**Problem description**. With the first line as the start and the line containing "Toggle Wrap Text" as the end, write out every line of the records exactly.

**Entries taken from a collection**.
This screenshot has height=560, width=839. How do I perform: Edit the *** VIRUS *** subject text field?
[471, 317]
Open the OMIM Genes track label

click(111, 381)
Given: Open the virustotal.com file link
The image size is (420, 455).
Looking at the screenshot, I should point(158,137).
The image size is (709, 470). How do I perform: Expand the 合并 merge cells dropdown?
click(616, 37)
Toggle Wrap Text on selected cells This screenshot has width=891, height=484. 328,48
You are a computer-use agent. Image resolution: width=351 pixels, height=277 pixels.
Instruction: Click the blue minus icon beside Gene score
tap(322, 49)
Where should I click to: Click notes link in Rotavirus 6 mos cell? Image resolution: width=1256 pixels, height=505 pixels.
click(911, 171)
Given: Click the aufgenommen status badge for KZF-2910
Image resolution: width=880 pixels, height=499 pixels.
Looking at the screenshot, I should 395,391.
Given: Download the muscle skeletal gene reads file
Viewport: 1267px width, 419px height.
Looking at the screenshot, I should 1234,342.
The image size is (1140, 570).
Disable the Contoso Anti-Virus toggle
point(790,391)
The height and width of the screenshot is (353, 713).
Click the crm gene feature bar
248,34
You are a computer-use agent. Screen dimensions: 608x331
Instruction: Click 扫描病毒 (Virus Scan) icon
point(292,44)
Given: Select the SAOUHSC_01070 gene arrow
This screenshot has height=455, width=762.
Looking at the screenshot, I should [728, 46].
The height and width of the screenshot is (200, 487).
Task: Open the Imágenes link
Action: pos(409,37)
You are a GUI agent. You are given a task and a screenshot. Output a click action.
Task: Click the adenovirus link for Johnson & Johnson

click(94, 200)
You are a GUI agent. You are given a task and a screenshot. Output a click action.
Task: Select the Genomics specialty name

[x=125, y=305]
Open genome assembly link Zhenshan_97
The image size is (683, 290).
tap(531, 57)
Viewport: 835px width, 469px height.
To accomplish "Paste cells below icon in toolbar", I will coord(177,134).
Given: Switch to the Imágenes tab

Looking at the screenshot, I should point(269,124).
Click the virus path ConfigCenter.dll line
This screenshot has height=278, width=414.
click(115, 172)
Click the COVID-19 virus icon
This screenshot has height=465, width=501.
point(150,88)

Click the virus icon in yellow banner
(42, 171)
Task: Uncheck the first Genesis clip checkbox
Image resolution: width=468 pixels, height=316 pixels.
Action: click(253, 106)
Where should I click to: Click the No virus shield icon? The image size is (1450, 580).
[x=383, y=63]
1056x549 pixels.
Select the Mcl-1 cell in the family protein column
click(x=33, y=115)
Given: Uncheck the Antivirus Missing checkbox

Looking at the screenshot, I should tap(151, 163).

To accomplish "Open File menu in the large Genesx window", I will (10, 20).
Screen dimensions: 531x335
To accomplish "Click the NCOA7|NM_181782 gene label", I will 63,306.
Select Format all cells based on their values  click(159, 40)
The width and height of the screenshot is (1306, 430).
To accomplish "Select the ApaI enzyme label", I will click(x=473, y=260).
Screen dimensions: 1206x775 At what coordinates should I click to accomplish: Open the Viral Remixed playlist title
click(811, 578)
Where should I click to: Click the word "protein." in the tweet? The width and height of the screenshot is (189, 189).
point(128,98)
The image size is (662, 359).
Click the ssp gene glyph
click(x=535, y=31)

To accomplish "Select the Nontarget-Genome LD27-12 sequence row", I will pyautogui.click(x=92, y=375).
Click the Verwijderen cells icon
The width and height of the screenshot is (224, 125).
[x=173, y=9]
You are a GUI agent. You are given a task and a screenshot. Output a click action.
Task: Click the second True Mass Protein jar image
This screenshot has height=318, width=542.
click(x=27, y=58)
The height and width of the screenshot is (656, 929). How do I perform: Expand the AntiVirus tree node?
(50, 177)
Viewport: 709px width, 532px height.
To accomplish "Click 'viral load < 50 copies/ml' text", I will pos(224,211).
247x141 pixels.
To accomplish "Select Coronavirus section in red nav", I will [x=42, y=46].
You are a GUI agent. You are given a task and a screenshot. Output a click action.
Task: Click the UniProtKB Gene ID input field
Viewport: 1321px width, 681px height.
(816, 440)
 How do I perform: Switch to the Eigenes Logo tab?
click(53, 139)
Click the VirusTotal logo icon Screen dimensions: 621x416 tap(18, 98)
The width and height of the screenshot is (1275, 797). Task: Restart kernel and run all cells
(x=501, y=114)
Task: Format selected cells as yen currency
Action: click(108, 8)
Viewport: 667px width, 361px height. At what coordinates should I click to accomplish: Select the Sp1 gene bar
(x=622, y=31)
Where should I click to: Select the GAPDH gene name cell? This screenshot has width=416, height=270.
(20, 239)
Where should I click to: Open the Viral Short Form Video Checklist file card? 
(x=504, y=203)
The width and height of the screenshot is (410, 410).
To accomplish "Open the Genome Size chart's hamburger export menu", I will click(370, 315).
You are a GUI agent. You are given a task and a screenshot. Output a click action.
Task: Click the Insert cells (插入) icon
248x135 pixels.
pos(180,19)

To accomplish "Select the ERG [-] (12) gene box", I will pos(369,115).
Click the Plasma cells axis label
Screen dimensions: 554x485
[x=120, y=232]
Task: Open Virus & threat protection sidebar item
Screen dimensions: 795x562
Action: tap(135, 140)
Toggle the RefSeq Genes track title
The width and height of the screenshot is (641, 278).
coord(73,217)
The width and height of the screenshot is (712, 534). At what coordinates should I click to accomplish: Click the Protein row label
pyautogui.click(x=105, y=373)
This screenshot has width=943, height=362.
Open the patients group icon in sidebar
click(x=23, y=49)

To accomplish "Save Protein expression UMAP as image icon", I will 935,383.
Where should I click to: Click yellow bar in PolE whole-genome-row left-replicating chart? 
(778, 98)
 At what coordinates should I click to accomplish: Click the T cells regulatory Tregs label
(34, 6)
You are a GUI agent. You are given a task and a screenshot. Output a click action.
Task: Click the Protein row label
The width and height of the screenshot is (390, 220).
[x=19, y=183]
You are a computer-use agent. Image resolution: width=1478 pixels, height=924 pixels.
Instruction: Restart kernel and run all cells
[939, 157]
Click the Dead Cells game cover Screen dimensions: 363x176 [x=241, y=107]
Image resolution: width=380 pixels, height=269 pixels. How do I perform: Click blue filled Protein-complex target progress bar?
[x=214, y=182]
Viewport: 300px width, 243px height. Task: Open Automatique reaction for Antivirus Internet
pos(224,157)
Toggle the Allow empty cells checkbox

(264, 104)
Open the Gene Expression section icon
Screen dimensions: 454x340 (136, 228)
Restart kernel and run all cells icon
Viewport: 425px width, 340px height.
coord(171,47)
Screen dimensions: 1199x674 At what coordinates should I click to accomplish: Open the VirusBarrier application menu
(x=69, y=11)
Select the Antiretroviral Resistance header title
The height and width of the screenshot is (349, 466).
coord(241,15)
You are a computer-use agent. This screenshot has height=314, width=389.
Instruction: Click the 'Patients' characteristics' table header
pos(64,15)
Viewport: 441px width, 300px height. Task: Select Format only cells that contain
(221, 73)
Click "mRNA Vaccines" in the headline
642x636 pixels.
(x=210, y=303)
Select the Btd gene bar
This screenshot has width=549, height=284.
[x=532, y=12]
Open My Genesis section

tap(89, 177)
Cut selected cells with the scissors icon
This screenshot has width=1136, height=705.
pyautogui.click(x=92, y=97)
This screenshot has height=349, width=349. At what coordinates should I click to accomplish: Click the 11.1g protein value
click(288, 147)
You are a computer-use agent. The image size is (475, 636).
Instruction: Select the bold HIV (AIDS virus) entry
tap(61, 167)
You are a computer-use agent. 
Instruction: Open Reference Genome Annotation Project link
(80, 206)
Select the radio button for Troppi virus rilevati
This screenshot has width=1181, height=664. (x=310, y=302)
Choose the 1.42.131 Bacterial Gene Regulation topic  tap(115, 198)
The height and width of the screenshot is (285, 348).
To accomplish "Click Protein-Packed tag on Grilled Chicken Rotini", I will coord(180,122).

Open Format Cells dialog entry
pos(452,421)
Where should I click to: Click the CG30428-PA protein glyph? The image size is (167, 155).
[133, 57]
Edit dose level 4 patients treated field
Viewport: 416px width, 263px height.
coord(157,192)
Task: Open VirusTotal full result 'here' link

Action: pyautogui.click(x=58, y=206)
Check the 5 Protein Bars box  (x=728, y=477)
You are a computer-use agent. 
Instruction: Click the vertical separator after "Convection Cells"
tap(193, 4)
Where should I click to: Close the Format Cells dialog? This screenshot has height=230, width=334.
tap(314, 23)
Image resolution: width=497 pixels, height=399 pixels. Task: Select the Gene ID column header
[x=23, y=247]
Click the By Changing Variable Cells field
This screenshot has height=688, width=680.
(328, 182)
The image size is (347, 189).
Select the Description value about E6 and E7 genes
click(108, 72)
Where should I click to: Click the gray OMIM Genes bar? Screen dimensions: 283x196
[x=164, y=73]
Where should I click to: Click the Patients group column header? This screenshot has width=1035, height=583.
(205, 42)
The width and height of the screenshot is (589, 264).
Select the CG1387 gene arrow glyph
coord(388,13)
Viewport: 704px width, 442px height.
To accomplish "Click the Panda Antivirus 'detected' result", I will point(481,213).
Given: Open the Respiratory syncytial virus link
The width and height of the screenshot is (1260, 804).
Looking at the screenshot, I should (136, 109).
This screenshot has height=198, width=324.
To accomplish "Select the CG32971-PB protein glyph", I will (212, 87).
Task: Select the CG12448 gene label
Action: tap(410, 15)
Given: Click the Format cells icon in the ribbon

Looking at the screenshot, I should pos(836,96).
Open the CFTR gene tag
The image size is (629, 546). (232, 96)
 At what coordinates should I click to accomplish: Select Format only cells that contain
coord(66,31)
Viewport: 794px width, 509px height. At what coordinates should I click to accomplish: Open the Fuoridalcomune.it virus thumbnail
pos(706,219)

**Solved problem**.
This screenshot has height=560, width=839. How do I perform: Edit the *** VIRUS *** subject text field?
[471, 317]
Open the OMIM Genes track label

click(111, 381)
Given: Open the virustotal.com file link
The image size is (420, 455).
Looking at the screenshot, I should point(158,137).
The image size is (709, 470). How do I perform: Expand the 合并 merge cells dropdown?
click(616, 37)
Toggle Wrap Text on selected cells This screenshot has width=891, height=484. 328,48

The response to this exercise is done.